WAV = FLAC = ALAC = AIFF in terms of resulting PCM…they are all bit-identical. No side is (or should be debating that). This is a non-issue for Roon endpoints which sees PCM. Use whatever format (FLAC preferable for metadata) on Roon Core.
With devices, where the audio device is doing the decoding itself, you can always compare for yourself. Whether you hear any difference or not, ALWAYS ALWAYS IMO rip or download your master library in FLAC. For metadata, FLAC, ALAC, and AIFF are better than WAV. Between ALAC, FLAC, and AIFF in terms of metadata, I’ve come across on some devices where certain fields such as “album name” or “album artist” were incorrectly rendered or missing with AIFF and ALAC. I’ve found metadata universally to be better compatible and less troublesome with FLAC. Opt for the highest compression to save space for master library or with Roon Core and Roon endpoint schemes.
If you think WAV sounds better, simply derive a secondary library by batch transcoding the master FLAC library. Always have a master FLAC library for Roon and/or backups. In those systems, where the decoding is happening in the endpoint, use the WAV library.
As far as evidence, I’ve read comments by Linn engineers and in Naim’s own manual that they have measured differences in noise floor between FLAC and WAV decoding. Each has a unique pattern of noise floor. With FLAC, it’s more broadband and random, whereas with WAV it’s periodic and with well defined peaks (what’s more noticeable or harmful?)…Linn recognizes this and makes adjustments to render this inaudible by utilizing extensive filtering. Whereas, Naim simply recommends the use of WAV for best SQ.

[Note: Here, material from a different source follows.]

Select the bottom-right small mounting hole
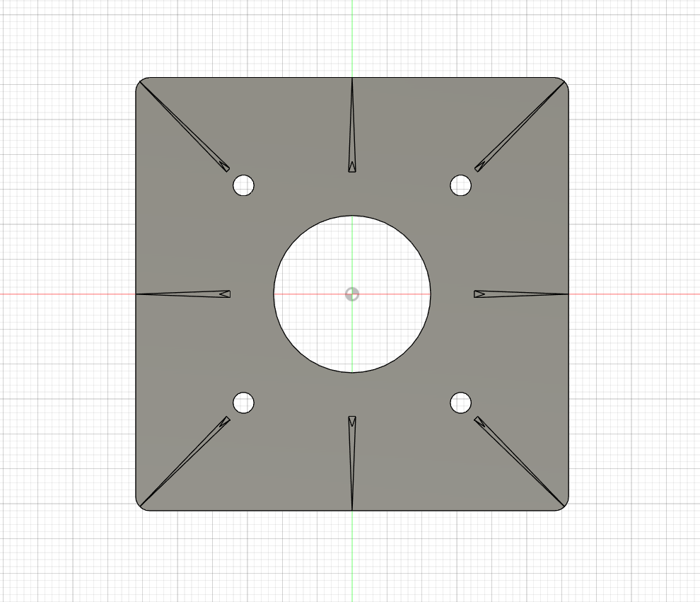 (460, 402)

Nonetheless, mechanisms and evidence do exist. There are different patterns and levels in noise caused by the decoding of these two formats. Linn even had measurement graphs of this. The more interesting thing is at what levels do these differences become inaudible. I’ve read Rob Watts speculate that it may be much lower than common accepted values such as near -180 db based on his internal testing.

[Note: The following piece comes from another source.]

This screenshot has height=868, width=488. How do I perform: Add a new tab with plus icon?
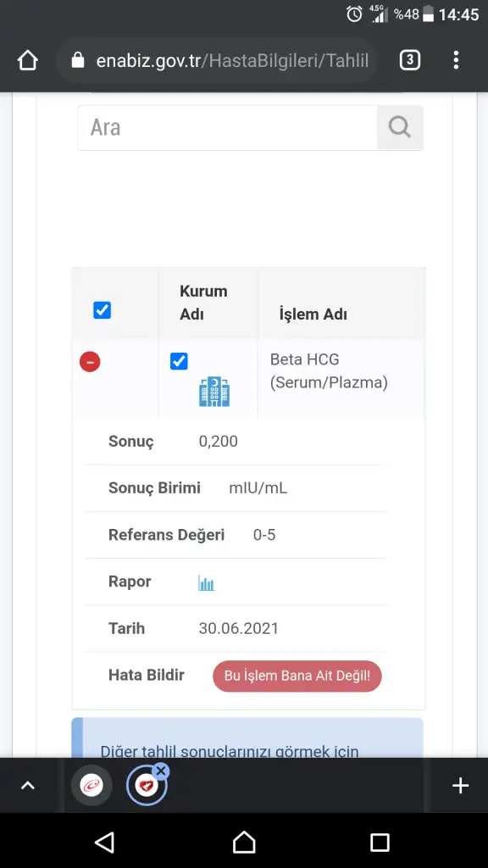460,785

When I use the BDP-1 (which is over 10 years old and limited in CPU power…so who knows how recent CPUs in recent streamers compare?) as a Roon endpoint, you can use FLAC or WAV on the Core and the sound is the same. However, when I use the BDP-1’s internal MPD decoding, then the differences show up.

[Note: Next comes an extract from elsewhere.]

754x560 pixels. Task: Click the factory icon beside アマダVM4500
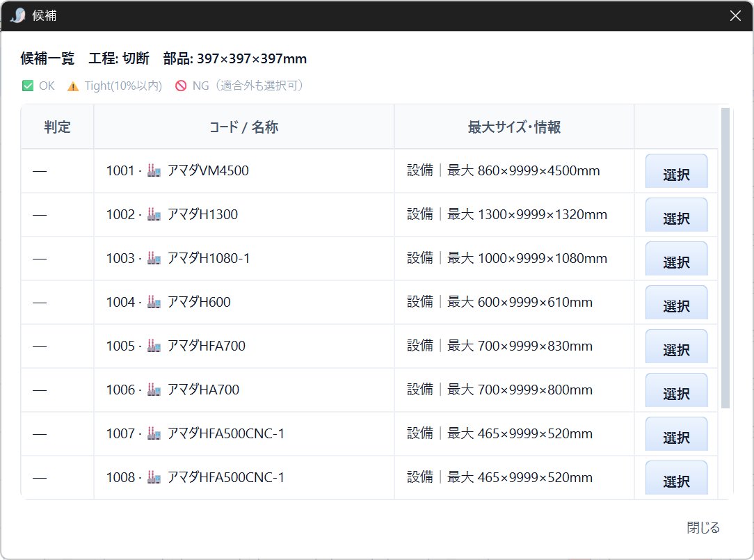click(x=154, y=170)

Not only are there differences between FLAC and WAV, but there are also differences whether they are sourced from a NAS (ethernet) or an attached USB drive.
There are many users that do not hear any differences between formats and/or USB/NAS with their BDPs and various DACs in their systems. I totally understand, believe, and respect that.
Between the remaining users that DO hear some differences, what I find very interesting is that we usually can hear similar differences and can describe the same thing that we are both hearing in our systems involving BDPs, HOWEVER, we end up with different interpretations of whether which dichotomy sounds better and/or is a more accurate rendition.
Similar discussions involve the Jitterbug. Lots of agreement between what happens to the sound with or without Jitterbug in objective attributes, but difference in interpretation of whether it sounds more real life, or more accurate, or more enjoyable.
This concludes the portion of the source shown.